*** Passage ***
In the past, memcg has done its own accounting to produce a breakdown
of consumers in memory.stat. When a page was charged, we relied on
knowing whether it's a file, anon or shmem page, and had our own
MEMCG_RSS, MEMCG_CACHE, MEMCG_SHMEM counters.

As the general VM code already does this type of classification to
produce /proc/vmstat, this meant unnecessary duplication: more places
to bump counters, more places that have to make sure the page state is
stable in all the right ways, more dependencies on when it's safe to
call the charge and the uncharge callbacks.

A while ago we added per-cgroup arrays of the vmstat counters and a
cgroup-aware accounting callback (mod_lruvec_state) that can be a
drop-in replacement for the generic VM code (mod_node_state and
friends). We already had some counters converted over to that.

These patches just do more of that conversion from private memcg
accounting to having callbacks into generic VM accounting sites.

Instead of testing PageAnon() and accounting MEMCG_CACHE/MEMCG_RSS in
the charge code, we switch __add_to_page_cache_locked() and
page_add_new_anon_rmap() to the cgroup-aware mod_lruvec_page_state()
*** End of Passage ***
Exercise directions: Rewrite the memcg accounting text from "Instead of testing" to "the cgroup-aware mod_lruvec_page_state()", replacing "charge code" with "charging path".
*** Dataset excerpts ***
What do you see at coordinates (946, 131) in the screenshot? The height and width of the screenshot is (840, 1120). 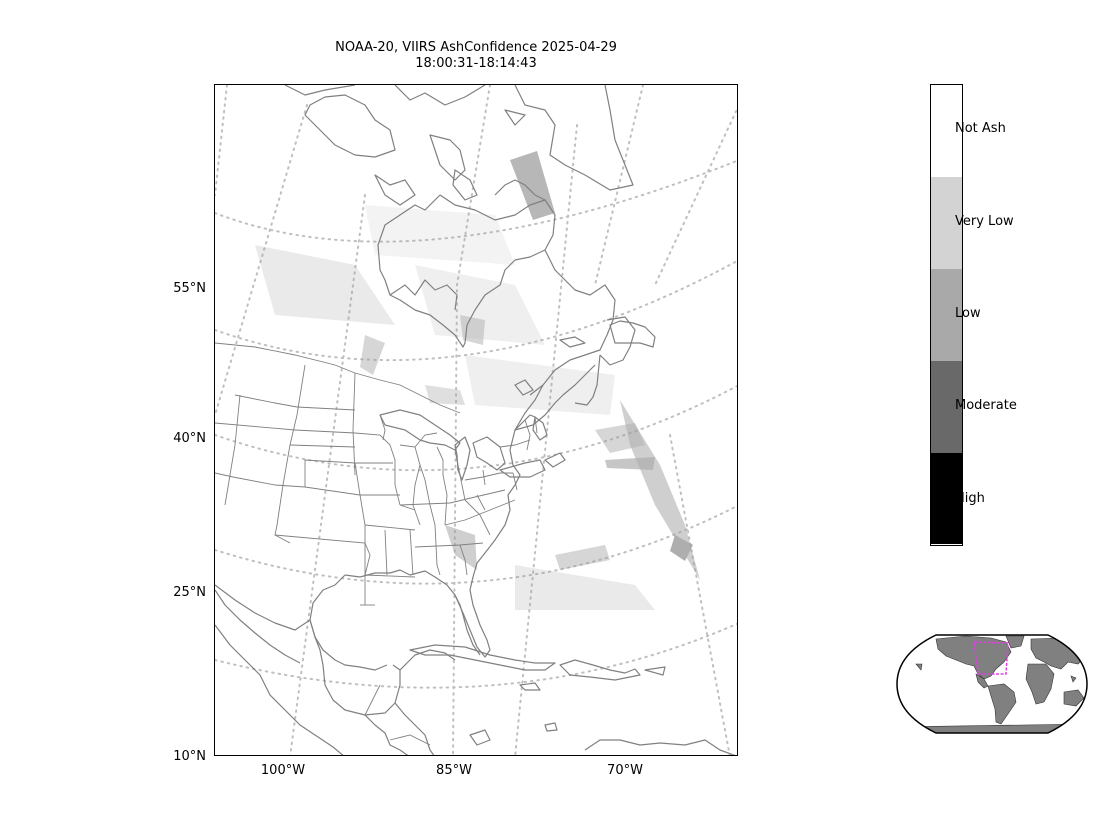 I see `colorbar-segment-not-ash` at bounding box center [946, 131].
*** End of Dataset excerpts ***
*** Dataset excerpts ***
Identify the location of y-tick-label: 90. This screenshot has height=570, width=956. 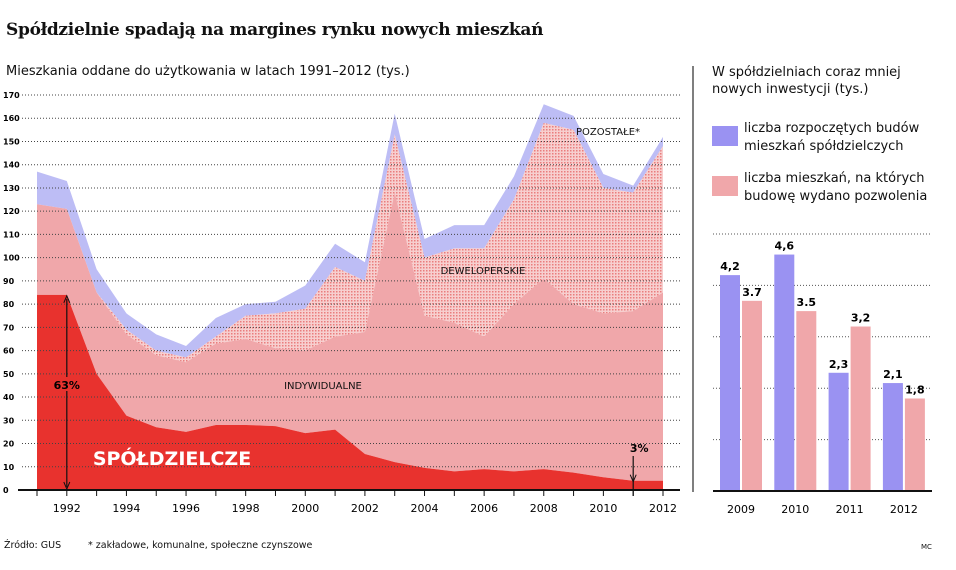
*** End of Dataset excerpts ***
Exercise response:
Instead of testing PageAnon() and accounting MEMCG_CACHE/MEMCG_RSS in
the charging path, we switch __add_to_page_cache_locked() and
page_add_new_anon_rmap() to the cgroup-aware mod_lruvec_page_state()